The statement was issued on the last day of the 2014 Energy and Mines Ministers Conference, held in Sudbury, Ontario.
"We welcome the broad support that federal and provincial Mines Ministers have given to improving the transparency of mining revenues paid to governments at home and abroad, and we look forward to working with all levels of government on this important initiative.
"We are also encouraged to learn that some provinces are considering implementing transparency through their securities regulators, which would bring Canada in line with how similar standards in the US and European Union are structured,” MAC president and CEO Pierre Gratton said.
The MAC and the PDAC had been actively promoting the need for Canada to adopt such a standard since late 2012 when the two associations joined two nongovernmental organisations – Publish What You Pay-Canada and the Natural Resources Governance Institute (formerly the Revenue Watch Institute) – to form the Resource Revenue Transparency Working Group (RRTWG).

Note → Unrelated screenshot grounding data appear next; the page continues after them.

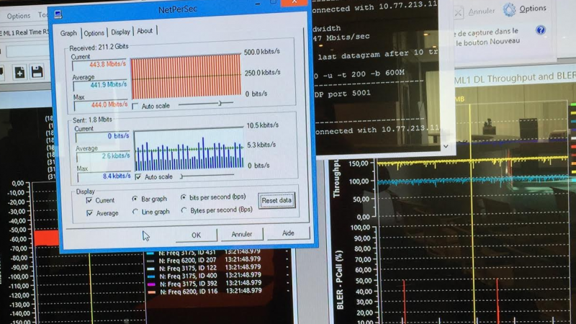Click the OK button
This screenshot has height=324, width=576.
coord(196,235)
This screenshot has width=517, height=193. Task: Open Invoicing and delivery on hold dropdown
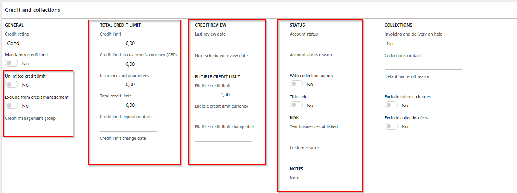pyautogui.click(x=413, y=44)
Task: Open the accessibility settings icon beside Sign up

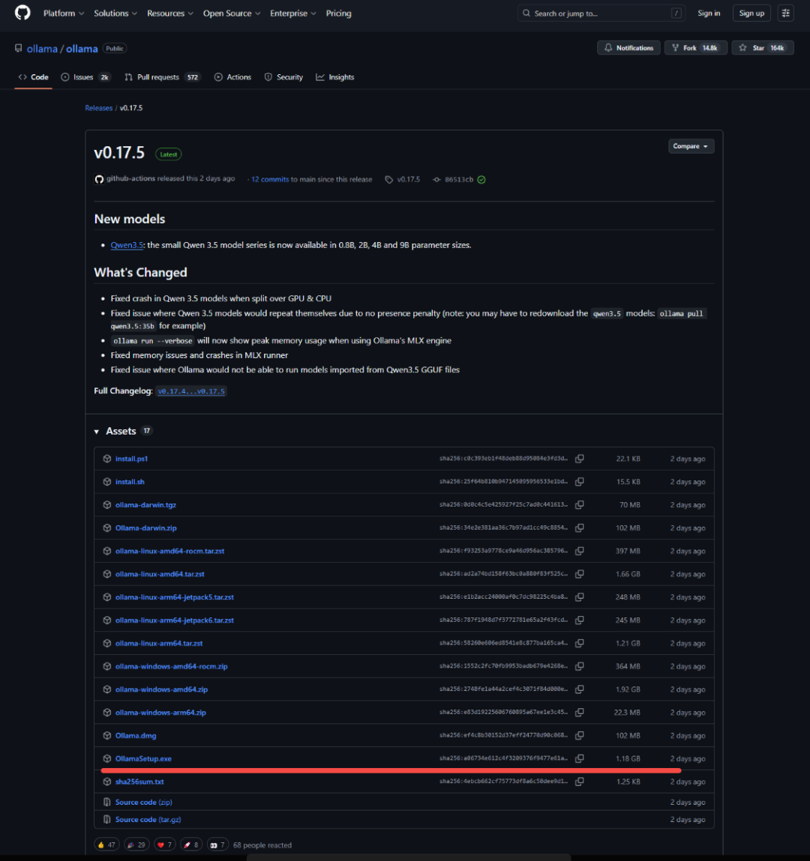Action: pyautogui.click(x=785, y=13)
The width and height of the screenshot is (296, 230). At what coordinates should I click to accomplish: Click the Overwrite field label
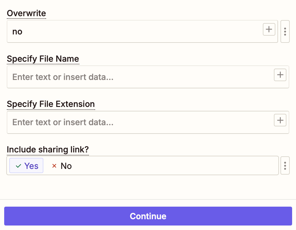(x=26, y=13)
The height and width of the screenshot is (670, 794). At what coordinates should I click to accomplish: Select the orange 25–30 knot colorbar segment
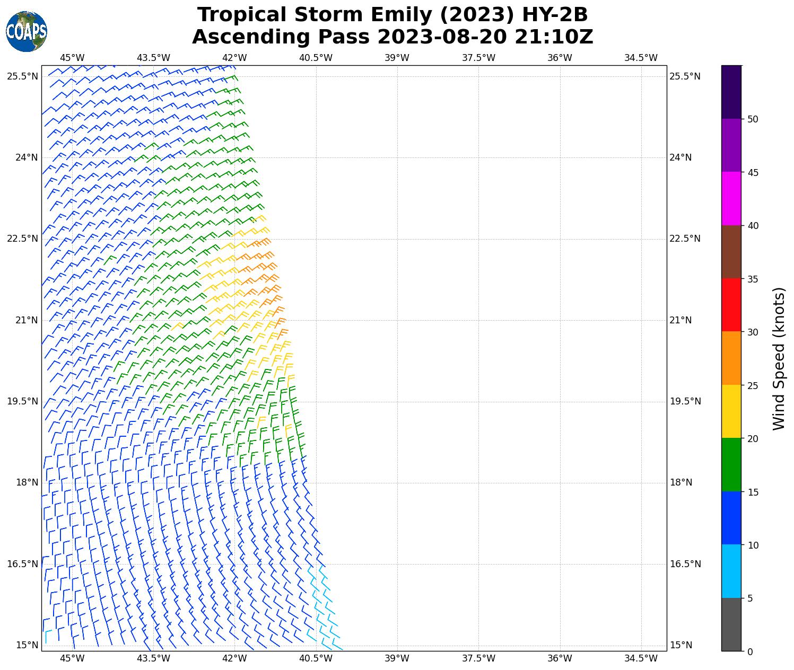click(x=731, y=358)
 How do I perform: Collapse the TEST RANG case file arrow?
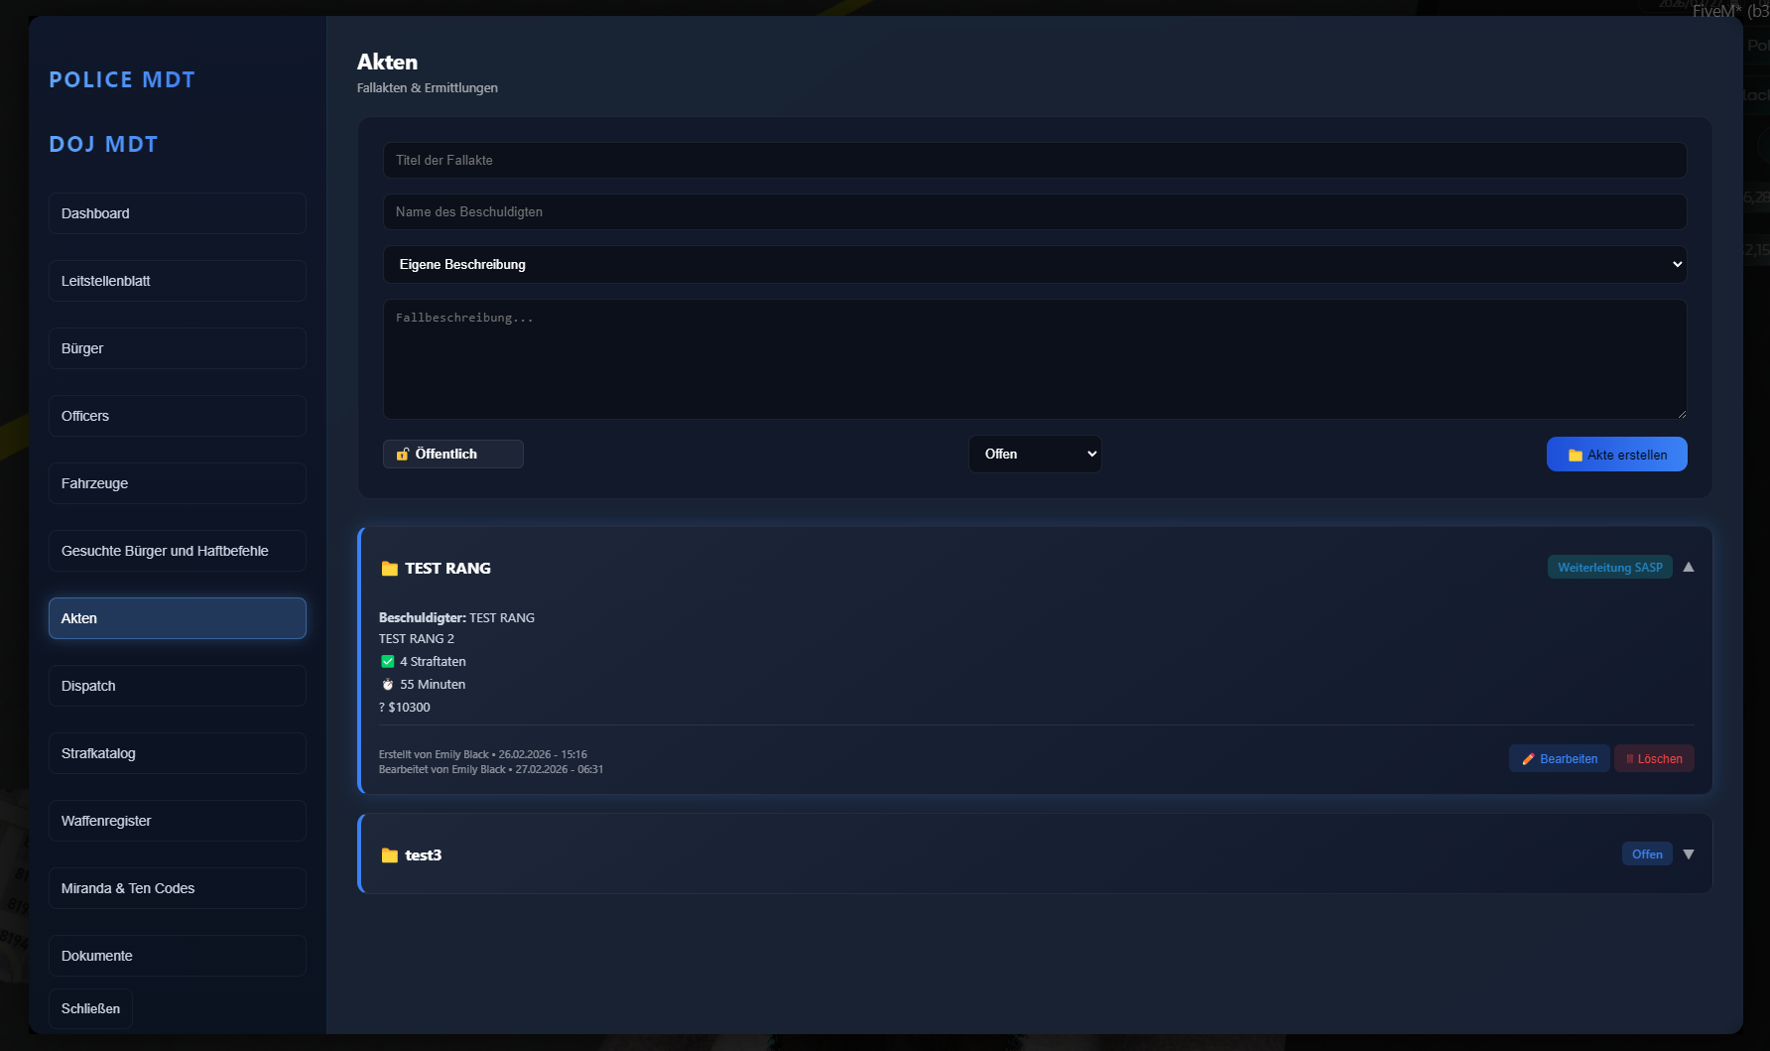coord(1689,567)
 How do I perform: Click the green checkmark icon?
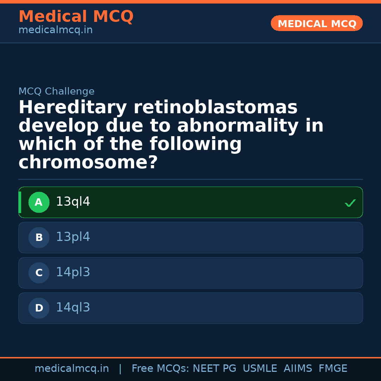(x=350, y=203)
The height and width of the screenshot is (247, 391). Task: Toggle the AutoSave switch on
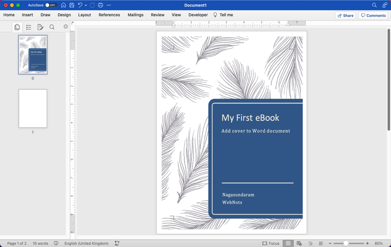point(51,5)
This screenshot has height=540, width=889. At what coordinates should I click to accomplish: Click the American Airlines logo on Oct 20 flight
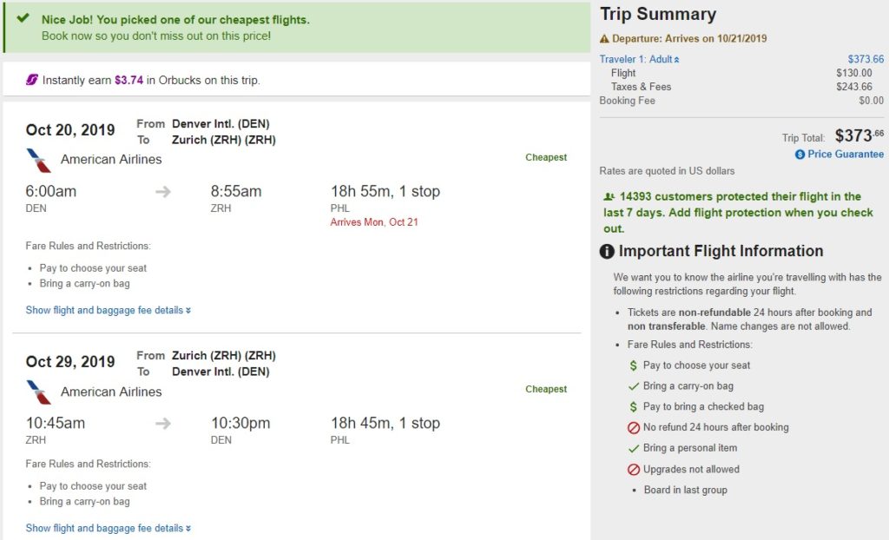tap(39, 160)
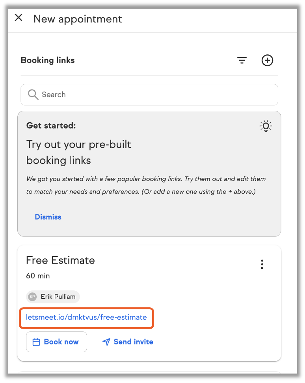
Task: Click the lightbulb tip icon
Action: click(266, 126)
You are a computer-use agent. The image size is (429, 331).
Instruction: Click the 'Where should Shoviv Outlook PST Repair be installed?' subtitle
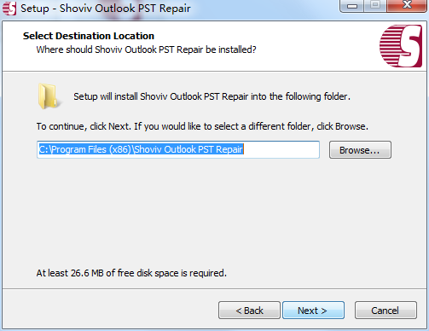click(x=146, y=49)
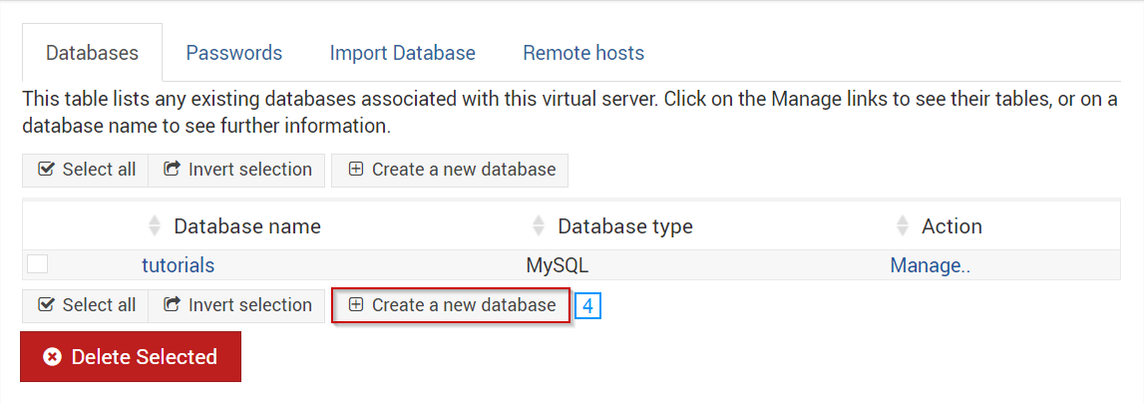This screenshot has height=405, width=1144.
Task: Tick the checkbox for the tutorials database
Action: [x=37, y=264]
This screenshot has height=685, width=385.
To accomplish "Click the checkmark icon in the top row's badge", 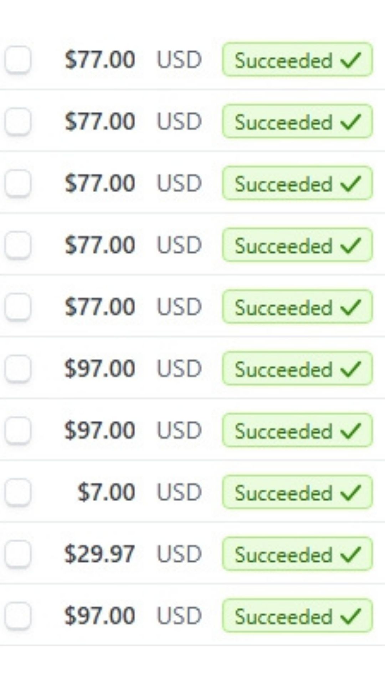I will tap(351, 60).
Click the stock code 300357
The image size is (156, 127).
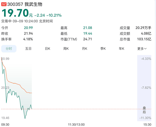(x=15, y=4)
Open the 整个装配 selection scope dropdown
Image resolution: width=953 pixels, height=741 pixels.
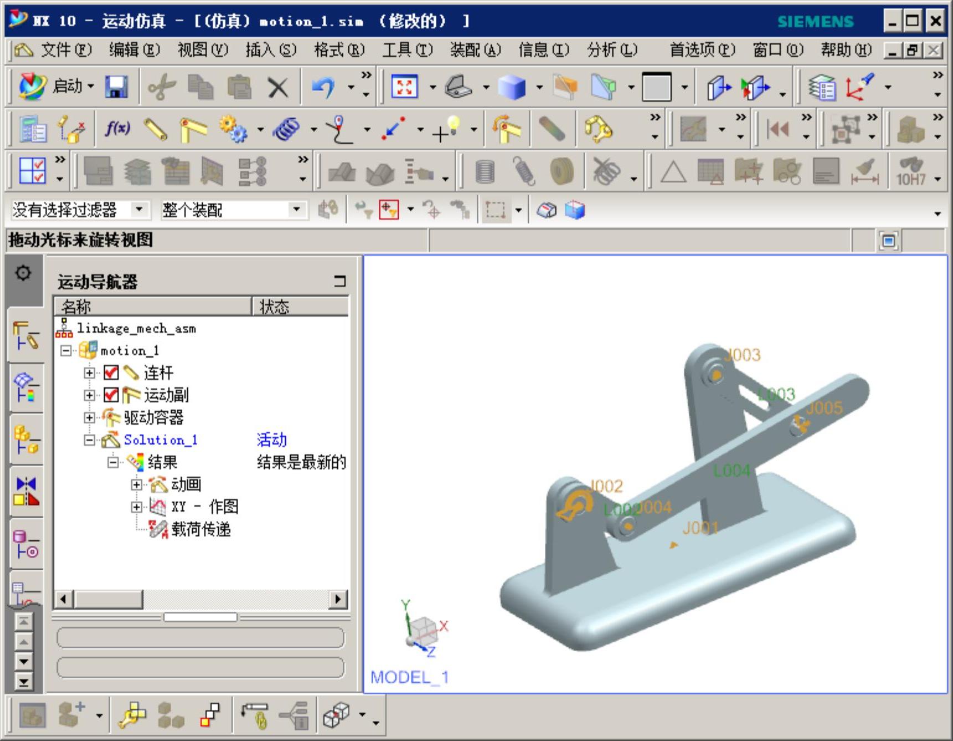tap(296, 210)
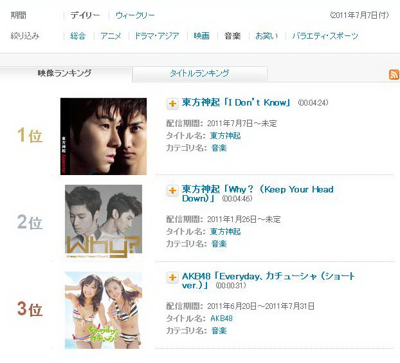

"The Canadian mineral industry generates significant economic opportunities for communities at home and abroad, ranging from jobs and training to royalty and tax revenues. Improved transparency on revenues paid will help increase accountability and ensure that the benefits of resource development reach the more than one-billion people living in resource-rich countries,” PDAC president Rod Thomas noted.
In January, the RRTWG released its final recommendations, which were intended to provide Canada's federal and provincial governments with a blueprint for a payment-reporting framework that would serve the needs of the data's end-users, such as citizens, governments and investors, but also those of the reporting companies.
In terms of implementation, the recommendations concluded that provincial governments and securities regulators were best placed to create laws and regulations that required all publicly-traded mining companies in Canada to make public the payments they made to governments.
The Canadian government, through the leadership of Natural Resources Canada, had been developing a federal framework strongly aligned with the RRTWG's recommendations to address any gaps in provincial coverage as well as ensure inclusion of privately held companies.
The Ministers’ announcement also indicated that the federal government would defer reporting of industry payments to Aboriginal governments and would continue to engage Aboriginal communities. This approach was in line with the RRTWG's process, which felt that a separate and meaningful consultation with Aboriginal organisations and communities would be needed before extending the disclosure requirements to these groups.
The mining payment transparency movement had been gaining ground in Canada. In the June 2013 run-up to the summit, Prime Minister Stephen Harper announced a Canadian government commitment to enhance extractive-sector payment transparency. A year later, in the Quebec government's 2014 budget, Quebec became the first province to publicly support Canada's implementation of a transparency standard, committing to work with its securities regulator on the initiative.
Government implementation of a transparency standard consistent with the RRTWG's recommendations would provide citizens around the world with valuable information about payments from companies to governments in countries that produce minerals. Increased transparency would allow citizens to hold their governments to account for the revenues generated from mining activities and help ensure that these revenues contributed to sustainable development and poverty reduction.